I’m really frustrated with a lot of things right now, there are a lot of loose ends in my life right now.  Some if it is lack of communication, another part is simply feeling like I’m doing “all the work” in a number of areas, and lastly just the lack of time due to working full-time, having a family, and balancing ministry all at the same time.  None of these areas are in any kind of bad shape, it’s just that I am personally finding myself on the edge, annoyed, and generally moody.

Thankfully I feel God’s hand in all of this and have an understanding that I would have had a few years ago.  Yet at the same time my flesh still wants to freak out, and I’m easily irritated.  There are many times where I feel like I just don’t have the outlet to vent, either because it’s inappropriate (meaning not the right people to talk with), or just emotionally draining.  Alexis gets the brunt of this, which just makes me more upset, it’s probably all a case of  “being drained” which I hate to admit.

I love what I do, when I’m doing it – but the preparation, admin work, and the lack of time due to this season we are in, is hard to stay on top of.  There are some friends I wish I could spend a lot more time with in these kind of seasons, and that is probably the area I’m feeling the most “drained” in.  Alexis is being amazing and understanding, and is doing amazing herself, work is providing all kinds of accomplishment, the ministry pieces are growing and showing fruit.  Personally I just need to take some time to myself, without feeling like I’m taking away from one of these other areas – which in reality isnt’ true, because if I don’t invest in myself, the other areas will fall apart too.

Christianity & Sexuality

I’ve been following an excellent series on a some not-often-discussed topics in Christian circles.  Follow along, it’s a multi-part series that I believe all people, in the Church and outside should look at.  We don’t discuss the matter enough, we don’t explore why things are really wrong, we simply pass down information without explanation.  God’s heart is for purity, of our heart and mind – and he’s a God who cares deeply, and wants to be personal.  He should be invited into even the most “shameful” part of our lives – and why is it shameful?  Because culture has made it shameful, Sex is created for pleasure and intimacy – yet it has been distorted in the Church and by our culture which simply makes everything revolving around it too complicated.

See parts one, two, three, and four.

Intentionality

Living life with intentionality, from my observations, seems to be something that our culture doesn’t observe.
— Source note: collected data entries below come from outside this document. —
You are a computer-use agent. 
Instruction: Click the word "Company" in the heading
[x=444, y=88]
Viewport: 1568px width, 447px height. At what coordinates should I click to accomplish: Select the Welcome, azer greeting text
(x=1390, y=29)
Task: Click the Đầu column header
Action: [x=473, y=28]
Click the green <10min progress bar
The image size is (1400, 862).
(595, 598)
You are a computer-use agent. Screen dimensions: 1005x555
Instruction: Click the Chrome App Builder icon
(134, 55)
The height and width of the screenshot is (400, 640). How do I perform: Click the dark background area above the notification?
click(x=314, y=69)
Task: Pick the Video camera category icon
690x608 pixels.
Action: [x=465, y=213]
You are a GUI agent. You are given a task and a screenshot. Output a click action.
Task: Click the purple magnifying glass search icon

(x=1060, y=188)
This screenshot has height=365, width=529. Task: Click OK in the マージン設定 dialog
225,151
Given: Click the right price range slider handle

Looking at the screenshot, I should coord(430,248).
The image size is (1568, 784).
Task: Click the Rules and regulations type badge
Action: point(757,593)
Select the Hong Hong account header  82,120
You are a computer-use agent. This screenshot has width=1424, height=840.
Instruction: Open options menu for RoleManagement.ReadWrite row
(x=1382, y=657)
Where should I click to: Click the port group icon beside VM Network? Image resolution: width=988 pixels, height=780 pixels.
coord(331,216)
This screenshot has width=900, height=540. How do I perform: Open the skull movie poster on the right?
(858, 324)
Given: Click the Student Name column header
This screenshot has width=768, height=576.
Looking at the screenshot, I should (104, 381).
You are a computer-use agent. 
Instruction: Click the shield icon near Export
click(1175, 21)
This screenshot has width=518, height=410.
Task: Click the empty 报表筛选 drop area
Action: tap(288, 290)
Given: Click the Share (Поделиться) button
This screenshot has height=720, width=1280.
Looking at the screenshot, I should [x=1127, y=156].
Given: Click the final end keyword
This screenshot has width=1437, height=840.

Many people want to live from one thing to another, allowing anything that comes up and is “more fun”, “a better opportunity”, or simply “feels better” to trump their commitments. I totally understand that things come up in life that are more important then our standing commitments… but a pattern of ever changing plans sends up red flags for me.

I know very few people that have true standing priorities that they have scheduled and actually protect from being trumped over. Maybe this is simply my generation, but I seem to notice it across generations.

Along these lines are the people in church who participate in the big events, or help out in the more “up front” places yet always have something else when they are not involved. There seems to be an entire group of people who are not intentional about their time, relationships, or their spoken “commitments”.

I bring these things up because in my “humanness” I get tired of “always” being the person who is “there” no matter what. I hear other people say “oh yes I’m committed” but then they seem to always the next best opportunity for things in life that are more fulfilling for them. It’s this scenario that drains people. I believe that God will let things die for a purpose (thankfully nothing is dying in this case), and those things are usually obvious.

So, in the end I know that I’m in the right place, I need to be more intentional about speaking my expectations – and at the same time I think we need to look at being more intent about who we are as a Church. The sad thing is I see people at work that are more intentional and committed to the company than many people are to the church.

Now I think some people may read this as judgment but that is the furthest from the truth. My heart is for the health of our Church (the whole church, not just the little piece I’m involved with – read: my “local” church) and the health of my brothers and sisters. We need to be motivated to serve others and not just what “I” feel like.

Just some thoughts from the ride home.